A car write-off is when your insurer deems your vehicle has been damaged so severely that – not only is it unsafe to drive – but it is also too expensive or impractical to repair.
A write-off can occur after a crash, a fire or storm, or in any number of circumstances.
Depending on the type of cover your hold (e.g. Third Party Fire and Theft or comprehensive policies) and how the car is damaged, you will be compensated by your insurer if your car is written off. For example, Third Party Fire and Theft will cover a car destroyed in a fire, but not if it was written off in a collision.
The amount you receive will depend on the amount it was insured for when you took out your policy, which is typically the car’s market value..
You can take your car to the assessor or have the insurer arrange to have your vehicle delivered to an assessor. The assessor will analyse the damage and categorise it based on the incident, the damaged areas of the car, the type of damage and the severity. The assessor then determines what to do next, including whether it’s fixable, a statutory write-off or repairable write-off.

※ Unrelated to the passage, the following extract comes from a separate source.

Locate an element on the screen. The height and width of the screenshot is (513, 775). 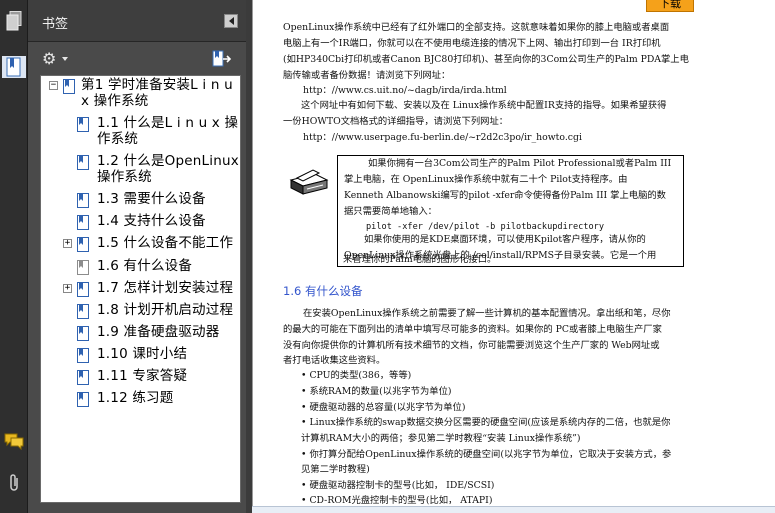
bookmark-label: 1.10 课时小结 is located at coordinates (142, 354).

Repairable write-offs cost more to fix than the car is worth. This means that, if your insurance covers the type of incident which caused the car to be written off, your insurer will only pay you up to the vehicle’s market value or an agreed value from before the time the accident occurred.

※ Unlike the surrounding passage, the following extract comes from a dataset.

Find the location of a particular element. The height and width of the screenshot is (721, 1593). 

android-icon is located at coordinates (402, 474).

In addition, a car that’s written off is added to a written-off vehicle register. Assuming it can be repaired and it passes safety inspections, it could then be reinsured or sold. However, it may have lost much of its value.

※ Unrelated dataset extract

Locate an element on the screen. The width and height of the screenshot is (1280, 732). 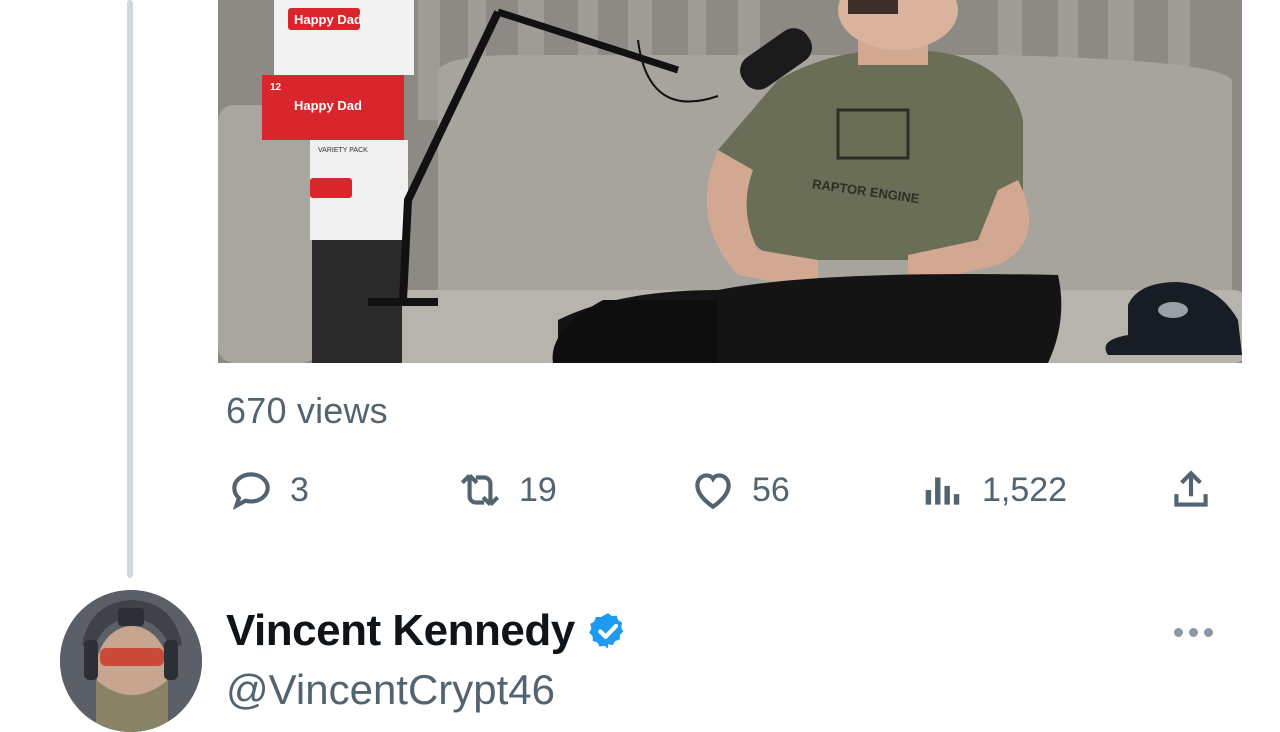
retweet-icon is located at coordinates (480, 490).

If you choose to fix your car, you will have to pay the rest of the cost out of your own wallet. It may be more economical to simply purchase a new car than attempt to fix one that is so badly damaged. If the insurer deems the car a write-off and they pay your claim, the insurer takes possession of salvage unless your policy states you can claim the salvage, though this is more common to vintage and classic car insurance policies.
In some circumstances, a repairable write-off can be driven again and insured, though some insurance companies may not cover that vehicle. Firstly, you’ll need to re-register the vehicle, as registration is cancelled once the car is written off. Each Australian state and territory has specific rules regarding whether a repaired write-off can be re-registered.
For example, the NSW Government only allows a repaired write-off to be re-registered if all damage is repairable, and the car was:
Check with your state government for details on re-registering written-off cars. You may need to apply to have it registered, and the car will have to pass inspections and safety checks.
Remember, most insurance companies won’t provide cover for a repaired write-off. If they do, the price of your insurance premiums will typically be higher than a regular car of the same make and model, or you may have limited coverage compared to another vehicle of the same age and model, due to your car’s history as a write-off.
In the event you had finance on a car that is wrecked and written off as a total loss, your insurance company will pay you a sum if the incident that caused the damage is covered in your policy. You can use this money to pay out your lender.
If the type of incident wasn’t listed in your policy, you still need to pay out your loan. If it was secured loan, the lender may repossess the vehicle and attempt to sell it for scrap, but you may still have an amount owing.
Likewise, if you purchase a car – regardless of whether it’s a write-off or not – it’s crucial to check if there’s an outstanding loan on the vehicle, as the lender could repossess the car if it was a secured loan. This applies to re-registered write-offs that were repaired, too.
You can check this by performing a Register of Encumbered Vehicles (REVs) check. This will let you know if a vehicle you plan on purchasing still has an outstanding loan.
The market value of your car is calculated by finding the average price of the same make and model in a similar condition across sale yards. The condition of your vehicle before the accident also plays a part, as well as the odometer reading. Any unused registration or Compulsory Third Party (CTP)/Green Slip insurance can be a factor as well.
Should your car be written off, it depends on the incident as to whether this will affect your insurance in the future. If you were deemed at fault, this will go on your driving history and will likely increase the cost of insurance next time you take out a policy.
If you attempt to insure a repaired write-off, the accident that damaged your vehicle will play a part in your premium calculations. Due to the vehicle’s history and condition, you will likely have to pay more on your insurance.
You may be able to salvage the parts from a written-off car if your vehicle is totalled. Normally, your insurance company will sell the wreck as scrap, but you can ask them to let you keep it. If they agree to give you the scrap, you will have the value of the parts reduced from your payout.
Vintage car insurance policies typically include salvage rights as standard, due to the rare nature of the vehicle. With other car insurance policies, it will be up to the insurer.
1 Written-off vehicles. Roads and Maritime Services, Department of Transport, New South Wales Government. 2019.